#### ENTRIES SHOWN ####

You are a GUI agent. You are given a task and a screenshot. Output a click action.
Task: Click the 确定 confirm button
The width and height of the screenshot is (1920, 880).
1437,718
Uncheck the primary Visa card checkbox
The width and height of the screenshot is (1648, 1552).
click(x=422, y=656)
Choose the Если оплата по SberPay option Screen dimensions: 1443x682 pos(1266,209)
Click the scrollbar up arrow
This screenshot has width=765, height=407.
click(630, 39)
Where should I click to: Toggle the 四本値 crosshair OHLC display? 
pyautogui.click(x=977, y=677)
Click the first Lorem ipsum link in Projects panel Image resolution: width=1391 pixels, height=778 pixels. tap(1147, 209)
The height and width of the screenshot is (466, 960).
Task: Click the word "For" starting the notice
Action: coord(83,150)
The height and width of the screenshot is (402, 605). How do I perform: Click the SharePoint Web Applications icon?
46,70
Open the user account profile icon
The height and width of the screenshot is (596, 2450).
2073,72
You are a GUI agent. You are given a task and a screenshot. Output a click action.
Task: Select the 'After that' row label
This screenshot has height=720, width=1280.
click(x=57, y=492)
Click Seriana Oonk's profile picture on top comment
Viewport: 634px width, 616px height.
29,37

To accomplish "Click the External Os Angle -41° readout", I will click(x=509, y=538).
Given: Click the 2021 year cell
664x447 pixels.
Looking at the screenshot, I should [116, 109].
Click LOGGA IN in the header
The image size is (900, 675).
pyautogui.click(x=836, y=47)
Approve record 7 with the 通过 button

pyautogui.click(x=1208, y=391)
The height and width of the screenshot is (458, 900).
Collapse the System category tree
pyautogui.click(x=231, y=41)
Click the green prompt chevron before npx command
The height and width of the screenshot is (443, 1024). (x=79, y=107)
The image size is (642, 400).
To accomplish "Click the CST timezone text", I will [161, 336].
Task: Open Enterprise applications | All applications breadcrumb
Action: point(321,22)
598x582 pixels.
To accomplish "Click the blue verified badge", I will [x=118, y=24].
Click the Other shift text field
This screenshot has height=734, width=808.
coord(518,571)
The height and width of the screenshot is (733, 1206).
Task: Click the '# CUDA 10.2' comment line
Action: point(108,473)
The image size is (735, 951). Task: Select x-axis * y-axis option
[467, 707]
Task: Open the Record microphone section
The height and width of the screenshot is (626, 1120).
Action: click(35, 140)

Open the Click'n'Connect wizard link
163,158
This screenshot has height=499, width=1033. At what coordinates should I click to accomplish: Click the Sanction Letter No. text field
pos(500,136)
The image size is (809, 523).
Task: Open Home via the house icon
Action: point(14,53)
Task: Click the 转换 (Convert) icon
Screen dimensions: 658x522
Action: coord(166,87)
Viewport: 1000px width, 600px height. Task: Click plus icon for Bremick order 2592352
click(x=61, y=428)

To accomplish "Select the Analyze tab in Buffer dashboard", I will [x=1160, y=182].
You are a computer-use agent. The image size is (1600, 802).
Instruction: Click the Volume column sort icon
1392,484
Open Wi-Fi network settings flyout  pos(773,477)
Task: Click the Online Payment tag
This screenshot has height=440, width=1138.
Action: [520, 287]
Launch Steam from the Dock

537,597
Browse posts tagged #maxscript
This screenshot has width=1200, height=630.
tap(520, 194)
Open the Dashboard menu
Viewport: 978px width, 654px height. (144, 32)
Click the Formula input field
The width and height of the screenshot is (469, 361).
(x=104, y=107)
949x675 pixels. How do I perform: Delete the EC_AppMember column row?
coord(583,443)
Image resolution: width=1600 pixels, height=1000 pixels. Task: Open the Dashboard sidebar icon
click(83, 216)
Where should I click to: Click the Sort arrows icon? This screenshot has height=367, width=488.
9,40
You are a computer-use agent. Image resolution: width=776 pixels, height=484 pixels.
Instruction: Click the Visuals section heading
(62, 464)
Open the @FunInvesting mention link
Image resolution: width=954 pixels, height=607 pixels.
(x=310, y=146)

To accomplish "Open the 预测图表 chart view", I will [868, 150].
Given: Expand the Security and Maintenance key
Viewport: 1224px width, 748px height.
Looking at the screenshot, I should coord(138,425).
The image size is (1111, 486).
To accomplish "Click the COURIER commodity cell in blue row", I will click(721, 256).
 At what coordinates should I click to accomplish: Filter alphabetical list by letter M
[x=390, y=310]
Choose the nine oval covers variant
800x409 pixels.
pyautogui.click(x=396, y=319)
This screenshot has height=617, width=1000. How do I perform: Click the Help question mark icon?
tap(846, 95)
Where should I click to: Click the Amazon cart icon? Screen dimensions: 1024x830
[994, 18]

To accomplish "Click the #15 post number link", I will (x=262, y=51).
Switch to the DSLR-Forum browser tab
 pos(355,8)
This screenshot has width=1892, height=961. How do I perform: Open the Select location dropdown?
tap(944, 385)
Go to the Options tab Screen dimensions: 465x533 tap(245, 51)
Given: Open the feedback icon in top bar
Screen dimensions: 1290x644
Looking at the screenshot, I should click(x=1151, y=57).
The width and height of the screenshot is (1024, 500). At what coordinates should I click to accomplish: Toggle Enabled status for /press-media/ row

####

YOUR OBJECTIVE:
Every line in the data that holds "blue" should be copied out.

PROBLEM SOLUTION:
To accomplish "Click the blue verified badge", I will [x=118, y=24].
To accomplish "Click the COURIER commodity cell in blue row", I will click(721, 256).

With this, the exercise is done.